John Bunyan is the man who gave us Pilgrim’s Progress. This wonderful book was planned during Bunyan’s prison experience and written when he was released. The trial of John Bunyan took place on October 3, 1660. John Bunyan spent twelve years in jail for his convictions about individual soul liberty, failure to attend the Church of England, and for preaching the Word of God. John Bunyan refused to be licensed by the State to preach the gospel. During his trial, John stood before Judge Wingate who was interested in hearing John Bunyan state his case. Judge Wingate said, “In that case, then, this court would be profoundly interested in your response to them.”
Part of John Bunyan’s response follows:
Thank you, M’lord. And may I say that I am grateful for the opportunity to respond. Firstly, the depositions speak the truth. I have never attended services in the Church of England, nor do I intend ever to do so. Secondly, it is no secret that I preach the Word of God whenever, wherever, and to whomever He pleases to grant me opportunity to do so.
Having said that, M’lord, there is a weightier issue that I am constrained to address. I have no choice but to acknowledge my awareness of the law which I am accused of transgressing. Likewise, I have no choice but to confess my guilt in my transgression of it. As true as these things are, I must affirm that I neither regret breaking the law, nor repent of having broken it. Further, I must warn you that I have no intention in future of conforming to it. It is, on its face, an unjust law, a law against which honorable men cannot shrink from protesting. In truth, M’lord, it violates an infinitely higher law–the right of every man to seek God in his own way, unhindered by any temporal power. That, M’lord, is my response.

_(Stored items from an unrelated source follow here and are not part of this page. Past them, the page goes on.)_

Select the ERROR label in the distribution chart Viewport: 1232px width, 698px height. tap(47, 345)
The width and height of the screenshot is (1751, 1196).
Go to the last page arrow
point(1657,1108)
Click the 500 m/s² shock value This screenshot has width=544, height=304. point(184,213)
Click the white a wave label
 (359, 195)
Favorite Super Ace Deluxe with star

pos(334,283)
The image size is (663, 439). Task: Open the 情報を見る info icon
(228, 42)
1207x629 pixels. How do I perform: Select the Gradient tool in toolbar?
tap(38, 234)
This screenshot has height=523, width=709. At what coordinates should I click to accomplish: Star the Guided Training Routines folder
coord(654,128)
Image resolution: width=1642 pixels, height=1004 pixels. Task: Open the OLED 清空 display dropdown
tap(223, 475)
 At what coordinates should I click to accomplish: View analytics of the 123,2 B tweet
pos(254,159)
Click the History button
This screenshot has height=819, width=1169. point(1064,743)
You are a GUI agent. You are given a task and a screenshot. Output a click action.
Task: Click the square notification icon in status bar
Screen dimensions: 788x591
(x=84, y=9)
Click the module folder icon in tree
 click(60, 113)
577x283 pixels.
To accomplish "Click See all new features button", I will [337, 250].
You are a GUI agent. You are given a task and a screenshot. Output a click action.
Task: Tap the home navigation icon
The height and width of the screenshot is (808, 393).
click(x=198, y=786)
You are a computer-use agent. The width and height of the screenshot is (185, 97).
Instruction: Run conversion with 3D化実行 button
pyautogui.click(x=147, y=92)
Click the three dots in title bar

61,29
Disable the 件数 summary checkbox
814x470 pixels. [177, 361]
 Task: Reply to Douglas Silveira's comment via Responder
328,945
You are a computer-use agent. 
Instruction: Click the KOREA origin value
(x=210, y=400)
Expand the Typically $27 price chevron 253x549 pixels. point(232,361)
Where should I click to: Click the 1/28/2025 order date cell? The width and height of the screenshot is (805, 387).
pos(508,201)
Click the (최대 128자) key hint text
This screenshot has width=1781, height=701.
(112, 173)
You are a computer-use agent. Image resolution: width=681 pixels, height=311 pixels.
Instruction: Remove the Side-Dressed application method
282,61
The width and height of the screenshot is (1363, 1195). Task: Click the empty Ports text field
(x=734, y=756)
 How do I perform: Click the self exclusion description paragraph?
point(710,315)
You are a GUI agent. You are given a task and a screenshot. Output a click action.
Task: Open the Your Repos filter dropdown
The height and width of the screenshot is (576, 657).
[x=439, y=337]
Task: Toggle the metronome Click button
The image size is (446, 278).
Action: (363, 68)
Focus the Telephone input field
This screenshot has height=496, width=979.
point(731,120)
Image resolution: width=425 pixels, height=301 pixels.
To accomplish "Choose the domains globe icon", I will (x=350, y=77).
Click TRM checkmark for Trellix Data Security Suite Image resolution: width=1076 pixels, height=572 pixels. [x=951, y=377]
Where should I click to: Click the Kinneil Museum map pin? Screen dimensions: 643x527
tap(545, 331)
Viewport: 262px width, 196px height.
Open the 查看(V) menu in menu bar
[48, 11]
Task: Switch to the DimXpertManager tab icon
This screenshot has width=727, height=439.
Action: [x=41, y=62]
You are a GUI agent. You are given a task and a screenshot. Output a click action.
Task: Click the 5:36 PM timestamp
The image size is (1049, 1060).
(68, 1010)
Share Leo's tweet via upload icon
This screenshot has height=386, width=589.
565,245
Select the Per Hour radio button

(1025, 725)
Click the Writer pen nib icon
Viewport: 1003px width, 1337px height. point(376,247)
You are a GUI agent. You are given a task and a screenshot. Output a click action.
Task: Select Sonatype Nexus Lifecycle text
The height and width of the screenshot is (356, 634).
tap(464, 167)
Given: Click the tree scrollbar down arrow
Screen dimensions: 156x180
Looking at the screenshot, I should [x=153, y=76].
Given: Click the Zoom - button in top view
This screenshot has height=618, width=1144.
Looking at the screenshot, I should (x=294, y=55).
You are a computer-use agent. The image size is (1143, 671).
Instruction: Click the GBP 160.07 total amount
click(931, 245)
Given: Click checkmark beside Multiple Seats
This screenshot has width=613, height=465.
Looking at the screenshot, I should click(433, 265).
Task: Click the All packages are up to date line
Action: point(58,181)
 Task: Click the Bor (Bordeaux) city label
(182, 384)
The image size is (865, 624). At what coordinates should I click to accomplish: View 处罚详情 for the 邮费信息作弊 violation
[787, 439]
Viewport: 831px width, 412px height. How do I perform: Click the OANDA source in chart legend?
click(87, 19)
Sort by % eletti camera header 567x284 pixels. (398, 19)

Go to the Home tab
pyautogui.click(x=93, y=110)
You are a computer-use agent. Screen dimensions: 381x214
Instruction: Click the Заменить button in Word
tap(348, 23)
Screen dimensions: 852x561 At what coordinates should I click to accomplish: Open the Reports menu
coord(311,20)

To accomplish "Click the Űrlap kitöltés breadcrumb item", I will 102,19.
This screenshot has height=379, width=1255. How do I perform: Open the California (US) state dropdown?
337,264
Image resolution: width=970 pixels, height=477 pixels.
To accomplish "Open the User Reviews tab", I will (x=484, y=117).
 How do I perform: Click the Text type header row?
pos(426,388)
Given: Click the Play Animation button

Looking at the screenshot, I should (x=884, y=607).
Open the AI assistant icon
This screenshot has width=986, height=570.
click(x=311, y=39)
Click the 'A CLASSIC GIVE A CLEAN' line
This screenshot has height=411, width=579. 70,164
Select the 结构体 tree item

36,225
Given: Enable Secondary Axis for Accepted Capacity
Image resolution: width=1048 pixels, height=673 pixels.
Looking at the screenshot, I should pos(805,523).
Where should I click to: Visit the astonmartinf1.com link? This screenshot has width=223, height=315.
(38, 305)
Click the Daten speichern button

Remember that Bunyan was responding as to why he would not do all that he was doing for God within the confines of the Church of England. The transcription goes on to say:
Judge Wingate:This court would remind you, sir, that we are not here to debate the merits of the law. We are here to determine if you are, in fact, guilty of violating it.
John Bunyan:Perhaps, M’lord, that is why you are here, but it is most certainly not why I am here. I am here because you compel me to be here. All I ask is to be left alone to preach and to teach as God directs me. As, however, I must be here, I cannot fail to use these circumstances to speak against what I know to be an unjust and odious edict.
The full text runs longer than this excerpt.